The million pound gamble

New research reveals that UK businesses would have to spend on average £1 million to recover from a breach

Only one third of senior executives in UK organisations admit their company insurance currently covers them for a security breach and for the financial impact of data loss, despite the fact that 81% agree that it is 'vital' their organisation is insured against information security breaches.

This is according to the latest 'Risk:Value' report from NTT Security, which also reveals that less than a third (29%) of firms have dedicated cyber security insurance in place.

The 2018 report, which looks at the attitudes of 1,800 global senior decision makers from non-IT functions to risks to the business and the value of information security, reveals that UK businesses would have to spend on average £1 million to recover from a breach.

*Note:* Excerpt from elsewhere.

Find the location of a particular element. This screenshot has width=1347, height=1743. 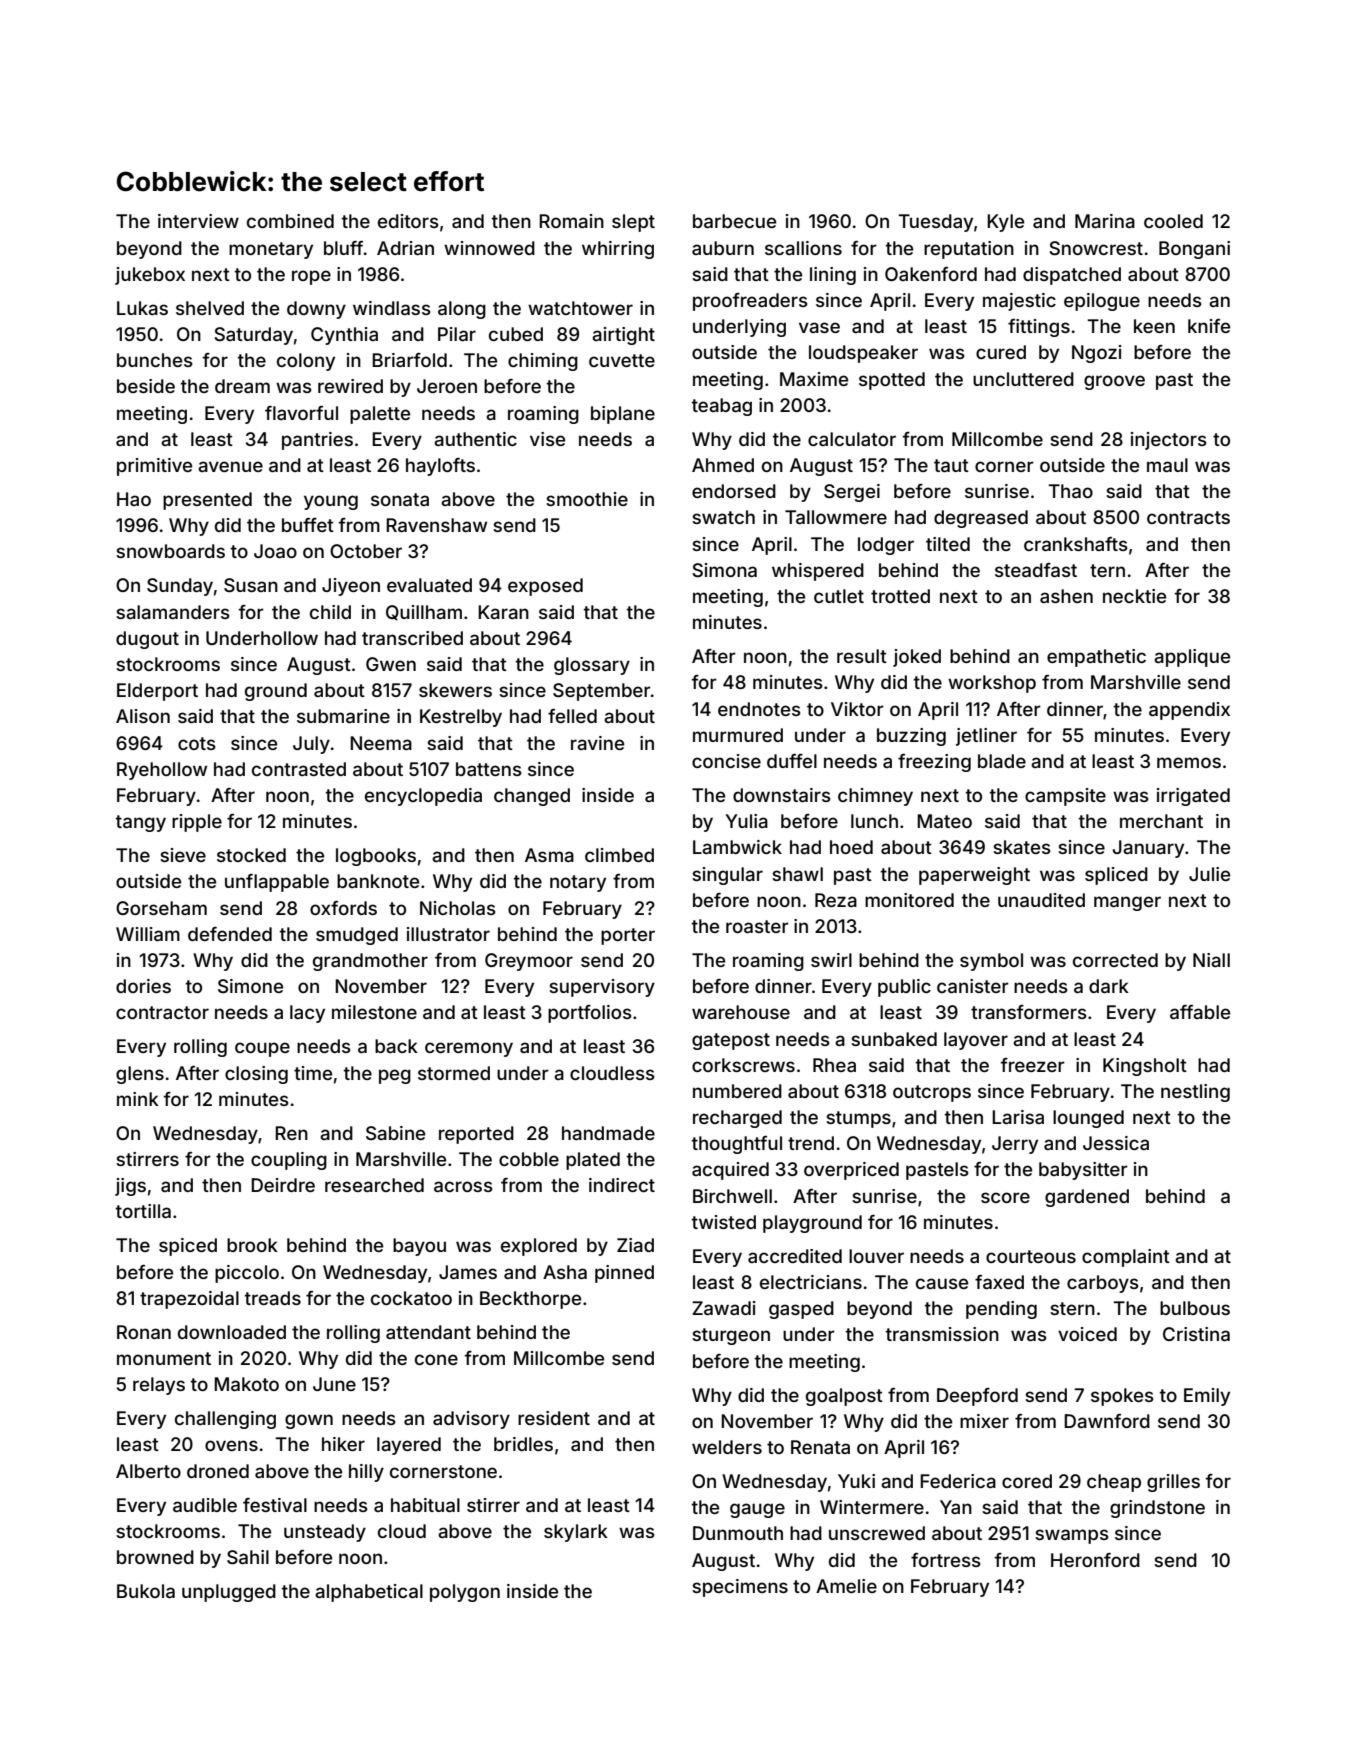

beside is located at coordinates (146, 386).
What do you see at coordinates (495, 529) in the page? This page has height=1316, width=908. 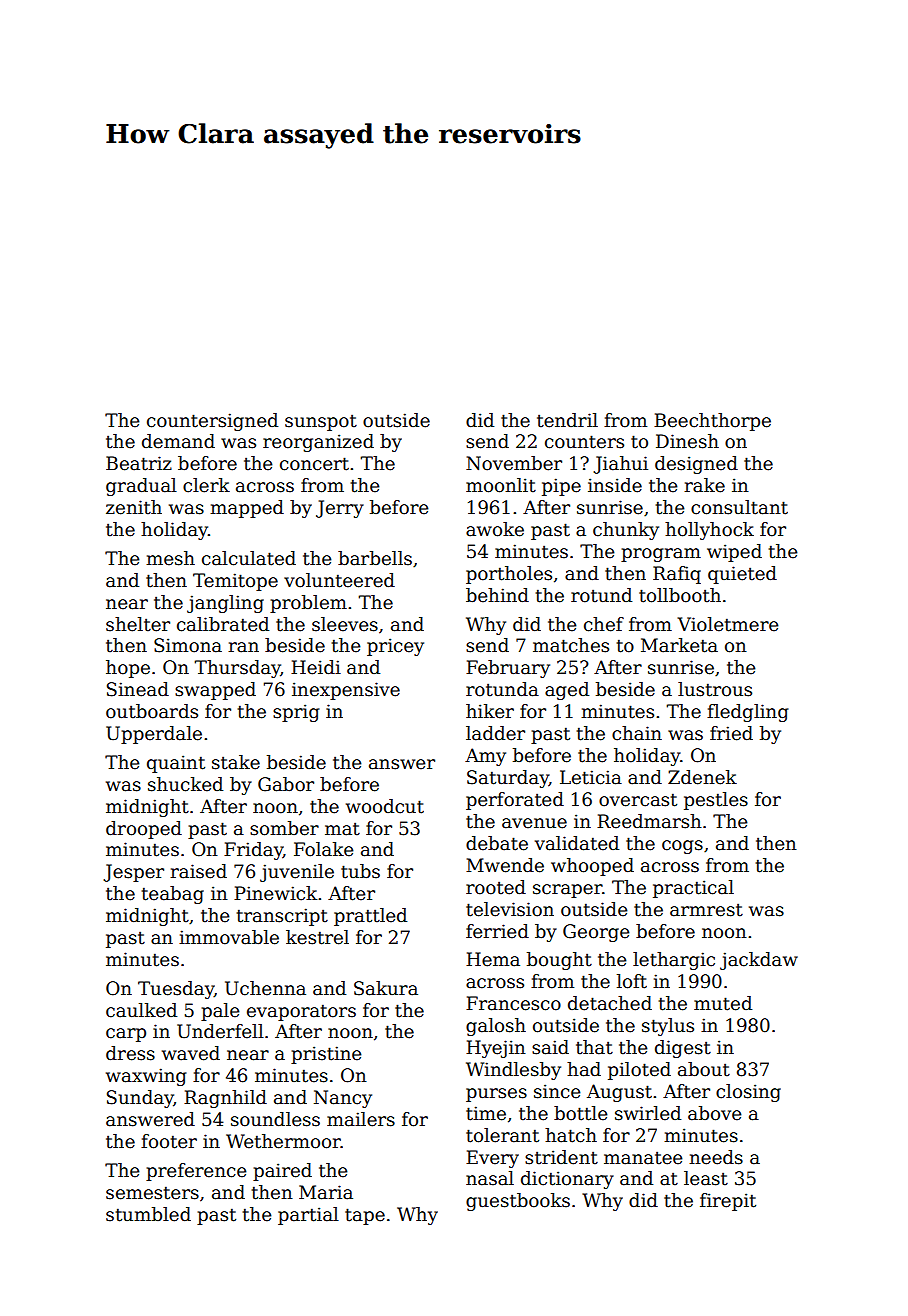 I see `awoke` at bounding box center [495, 529].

While the UK compares poorly to other markets like the US and Singapore (53%) when it comes to insuring against both information security breaches and data loss, it still fares better than Benelux (27%) and the Nordics (23% in Sweden; 28% in Norway). The UK also ranks second from last for having dedicated cyber insurance, alongside Germany (29%) and just above Benelux (27%).

Just six per cent of respondents in the UK say their company insurance covers only for information security breaches, while 11% are covered only for data loss. However, the fact that close to half (45%) of those surveyed do not know if their company insurance covers either of these is a concern, given that it is the highest figure for any of the countries in the report and well above the global average of 23%.

Kai Grunwitz, senior VP EMEA, NTT Security, comments: "With estimated annual losses from cyber crime now topping $400bn (£291bn), according to the Center for Strategic and International Studies, you would hope more organisations would be beating a path to insurers' doors. But while the insurance sector is certainly seeing growth in the number of policies being taken out to cover such losses, it's an issue that many senior decision makers are not on top of."

According to figures, the number of insurers now offering cyber insurance via Lloyd's of London has leapt to more than seventy - nearly double the number a few years ago - while insurance giant Allianz predicts that global cyber insurance premiums will grow to $20bn by 2025, up from around $3-4bn currently.

According to the 2018 Risk:Value report, half of respondents in UK organisations believe that the failure to maintain or apply updates to existing IT systems would or could invalidate their company insurance, while 37% point to a lack of compliance with industry regulations, including the General Data Protection Regulation (GDPR), which came into force in May.